Can Neural Decompilation Assist Vulnerability Prediction on Binary Code?
D. Cotroneo, F. C. Grasso, R. Natella, V. Orbinato
TL;DR
The paper presents a pipeline that enables vulnerability prediction directly on binary code by first neurally decompiling binaries into high-level C/C++ and then applying DL-based classifiers to the decompiled code. Using the Juliet dataset, the approach achieves a high-quality neural decompilation (ED around 59%) and strong vulnerability-prediction performance (bi-class F1 ≈ 0.95; multi-class accuracy ≈ 0.83 with CodeBERT). It demonstrates that decompiled source, treated as plain text, can surpass traditional disassembly-based or IR-focused methods for both detecting vulnerable programs and mapping them to MITRE CWE categories.
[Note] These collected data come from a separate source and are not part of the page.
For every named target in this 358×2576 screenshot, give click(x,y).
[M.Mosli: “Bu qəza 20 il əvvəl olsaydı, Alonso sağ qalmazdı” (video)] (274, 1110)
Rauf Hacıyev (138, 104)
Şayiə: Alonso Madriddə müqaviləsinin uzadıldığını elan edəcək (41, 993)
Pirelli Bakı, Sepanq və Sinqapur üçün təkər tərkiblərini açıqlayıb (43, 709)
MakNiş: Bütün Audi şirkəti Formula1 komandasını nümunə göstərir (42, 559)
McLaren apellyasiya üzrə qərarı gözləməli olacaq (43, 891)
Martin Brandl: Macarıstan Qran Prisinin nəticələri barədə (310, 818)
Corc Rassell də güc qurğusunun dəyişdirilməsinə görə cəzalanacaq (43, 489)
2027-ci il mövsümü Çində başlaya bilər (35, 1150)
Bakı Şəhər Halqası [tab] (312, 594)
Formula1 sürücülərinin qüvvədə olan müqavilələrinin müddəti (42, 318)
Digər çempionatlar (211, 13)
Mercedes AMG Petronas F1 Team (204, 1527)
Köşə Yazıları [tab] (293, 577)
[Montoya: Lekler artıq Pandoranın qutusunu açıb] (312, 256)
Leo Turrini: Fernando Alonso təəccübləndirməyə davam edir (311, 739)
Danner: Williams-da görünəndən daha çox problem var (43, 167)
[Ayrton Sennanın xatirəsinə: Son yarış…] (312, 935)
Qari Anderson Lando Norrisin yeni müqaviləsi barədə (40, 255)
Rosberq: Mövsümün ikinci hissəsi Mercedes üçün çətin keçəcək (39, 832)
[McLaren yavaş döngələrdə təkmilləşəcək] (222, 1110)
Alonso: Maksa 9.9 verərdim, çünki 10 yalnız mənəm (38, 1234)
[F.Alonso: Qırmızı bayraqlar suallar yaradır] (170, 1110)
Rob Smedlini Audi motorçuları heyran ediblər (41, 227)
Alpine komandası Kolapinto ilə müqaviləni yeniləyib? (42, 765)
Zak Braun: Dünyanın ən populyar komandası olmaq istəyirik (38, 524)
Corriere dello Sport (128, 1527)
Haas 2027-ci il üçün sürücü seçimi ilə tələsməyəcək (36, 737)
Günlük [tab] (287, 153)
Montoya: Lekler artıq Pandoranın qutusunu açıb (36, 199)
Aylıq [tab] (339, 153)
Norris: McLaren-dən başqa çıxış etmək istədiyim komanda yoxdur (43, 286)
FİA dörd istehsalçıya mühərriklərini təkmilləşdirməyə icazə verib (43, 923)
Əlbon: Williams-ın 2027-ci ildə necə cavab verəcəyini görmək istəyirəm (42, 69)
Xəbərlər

The results suggest a practical, architecture-agnostic path for binary vulnerability analysis that leverages transformer-based decompilation and CWE-aligned labeling.
Abstract
Vulnerability prediction is valuable in identifying security issues efficiently, even though it requires the source code of the target software system, which is a restrictive hypothesis. This paper presents an experimental study to predict vulnerabilities in binary code without source code or complex representations of the binary, leveraging the pivotal idea of decompiling the binary file through neural decompilation and predicting vulnerabilities through deep learning on the decompiled source code. The results outperform the state-of-the-art in both neural decompilation and vulnerability prediction, showing that it is possible to identify vulnerable programs with this approach concerning bi-class (vulnerable/non-vulnerable) and multi-class (type of vulnerability) analysis.